#### [THE TASK]
As output, give the exact lines from the one containing "Task: Open the GX-H6BI-P model entry" through the end of the listing below, both included, without the pictures.

#### [EXERCISE DATA]
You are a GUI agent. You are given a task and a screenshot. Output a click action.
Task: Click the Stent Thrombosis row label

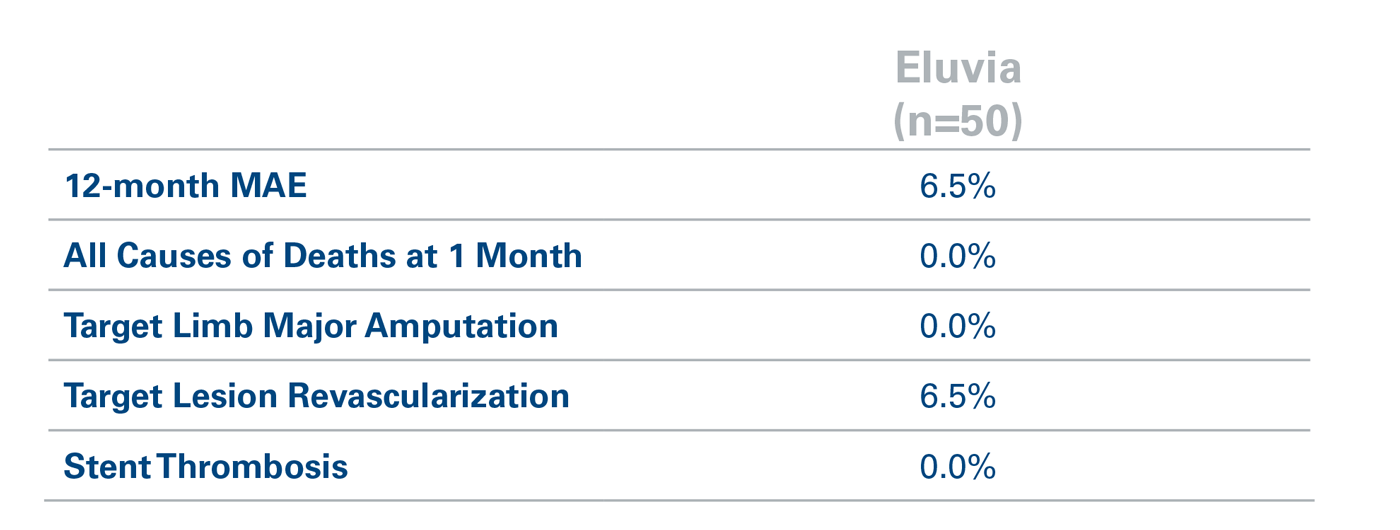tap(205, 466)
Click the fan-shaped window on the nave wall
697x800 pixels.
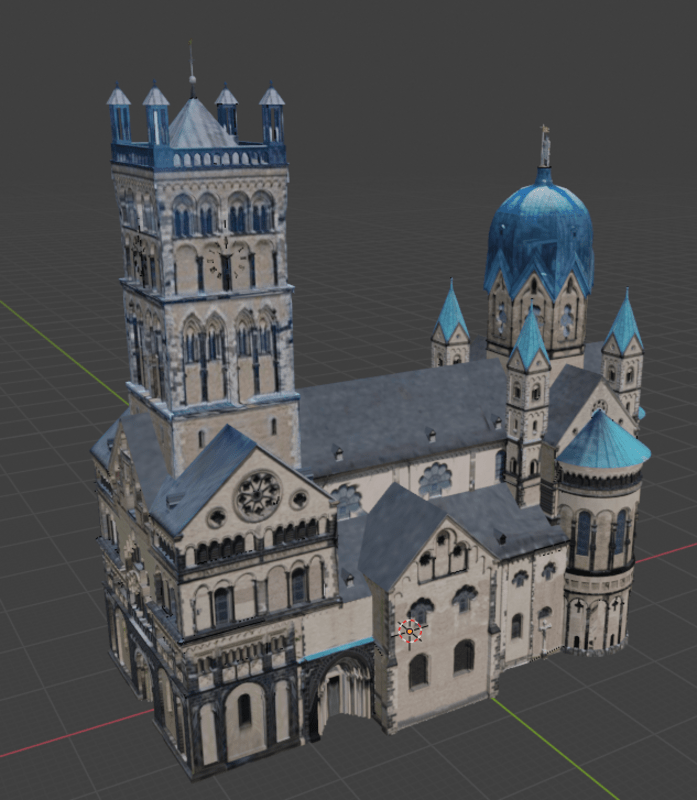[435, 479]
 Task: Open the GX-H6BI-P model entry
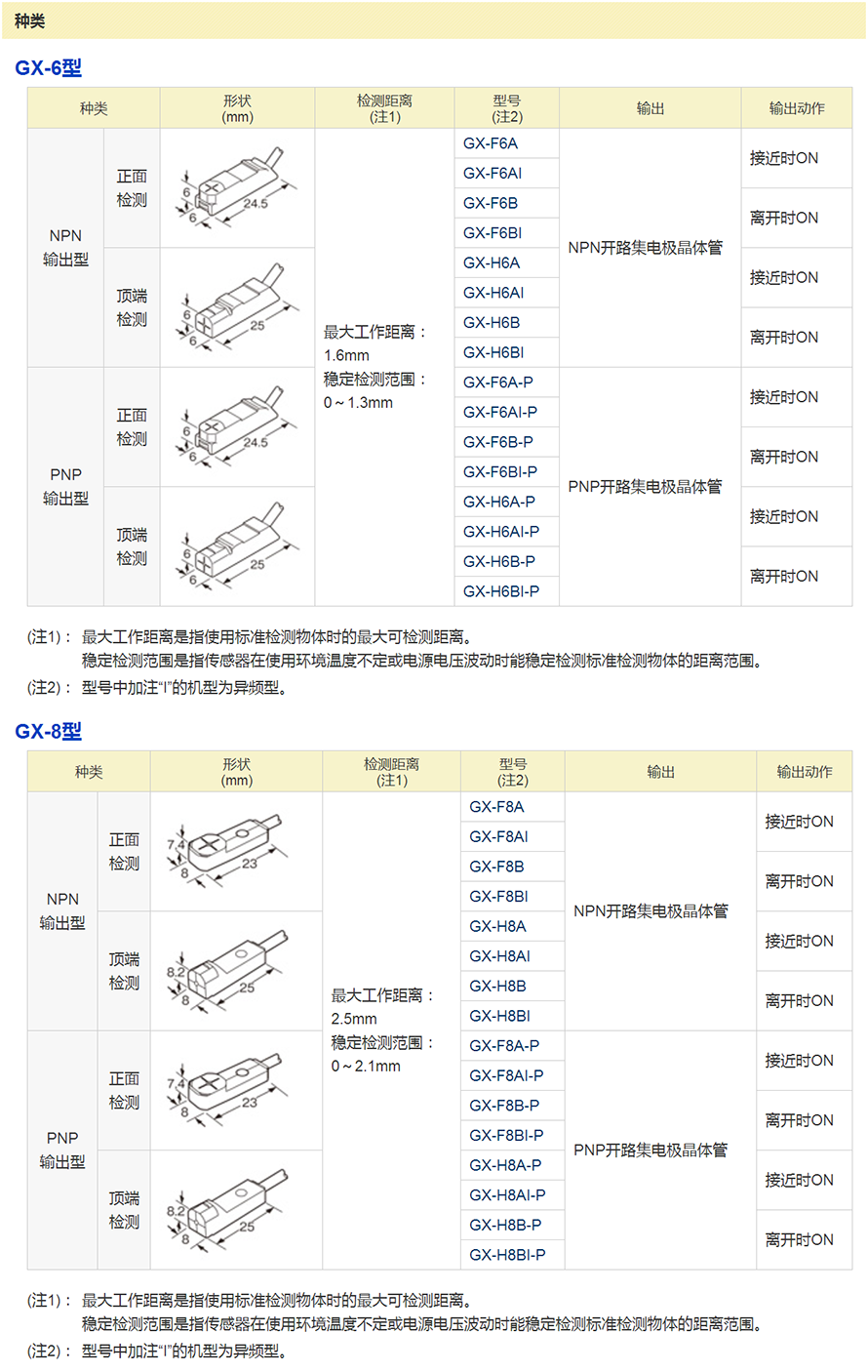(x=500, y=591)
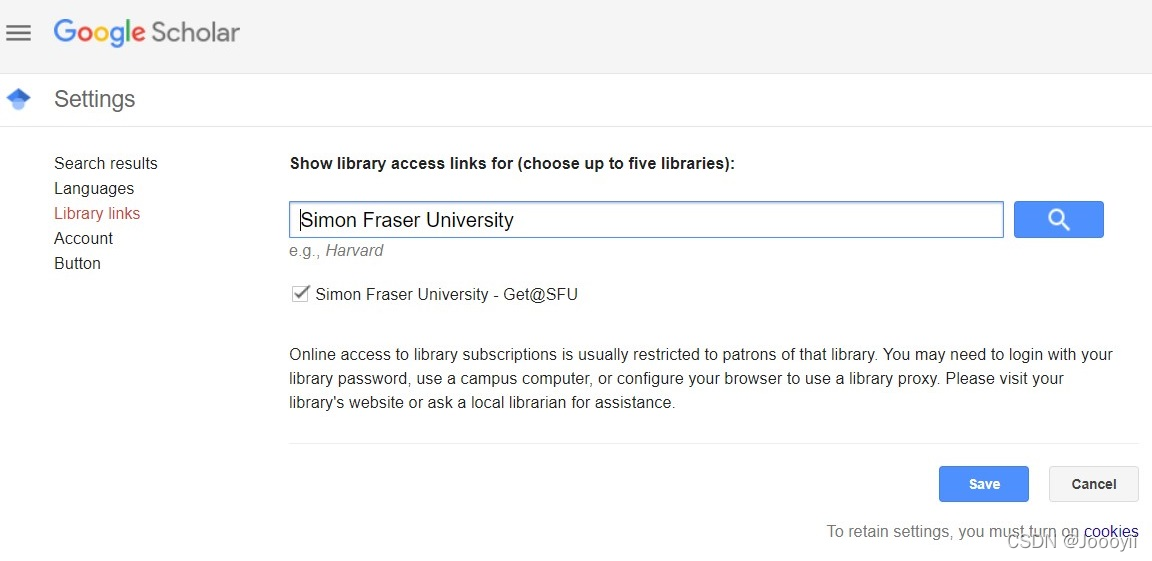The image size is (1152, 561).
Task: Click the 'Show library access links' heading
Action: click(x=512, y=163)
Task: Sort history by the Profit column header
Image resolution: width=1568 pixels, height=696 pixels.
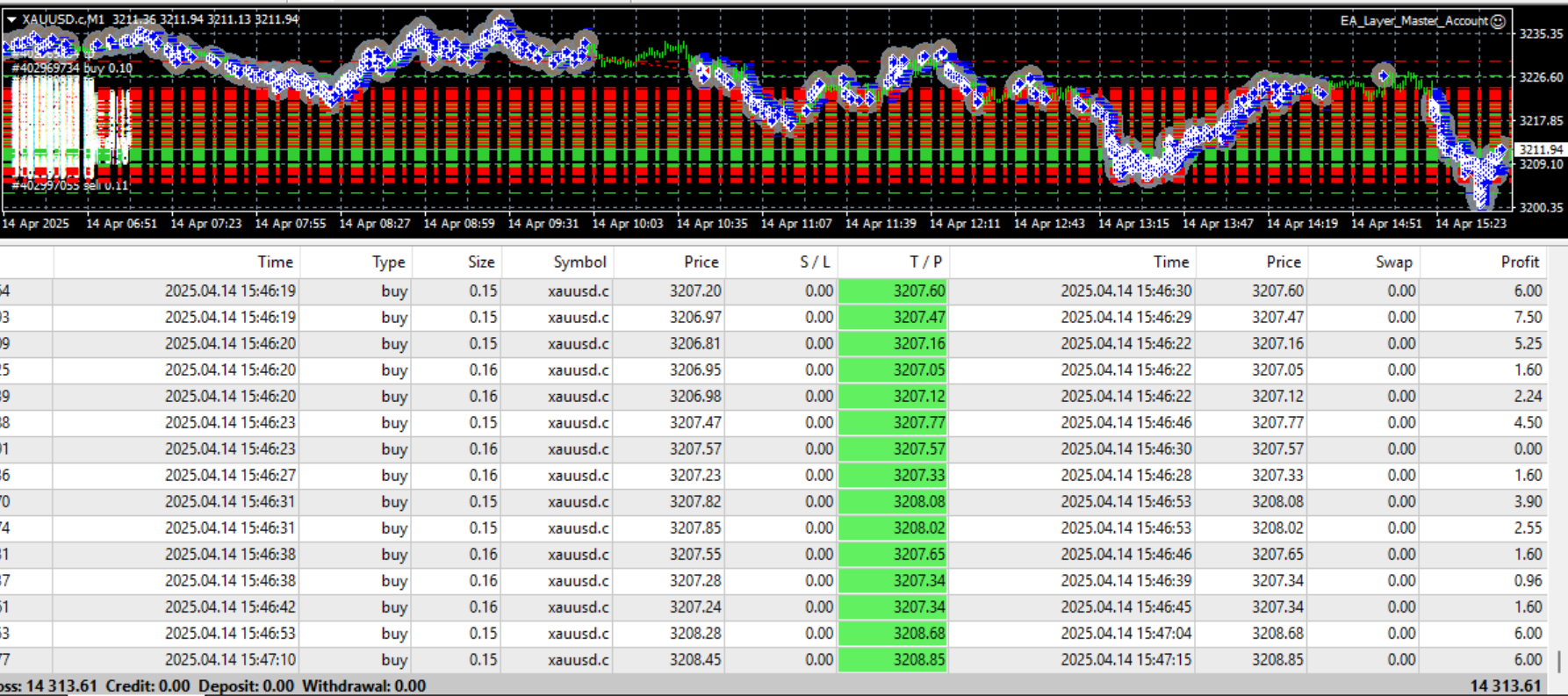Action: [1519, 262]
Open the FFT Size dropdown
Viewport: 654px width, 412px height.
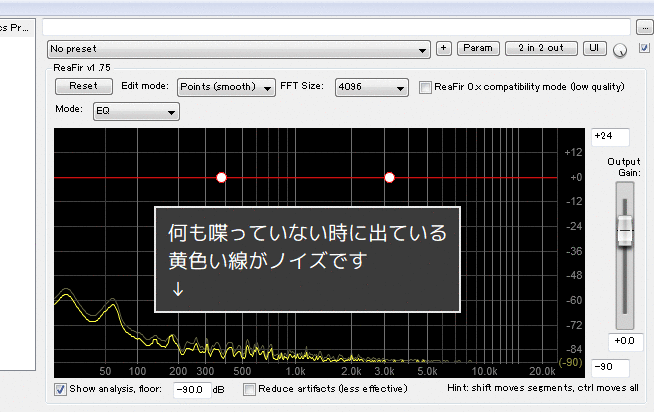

#### [COMPLETED TASK]
 Task: Open the GX-H6BI-P model entry
(x=500, y=591)
The image size is (1152, 561).
Task: Click the 'Show library access links' heading
Action: click(x=512, y=163)
Task: Sort history by the Profit column header
Image resolution: width=1568 pixels, height=696 pixels.
Action: [1519, 262]
Open the FFT Size dropdown
Viewport: 654px width, 412px height.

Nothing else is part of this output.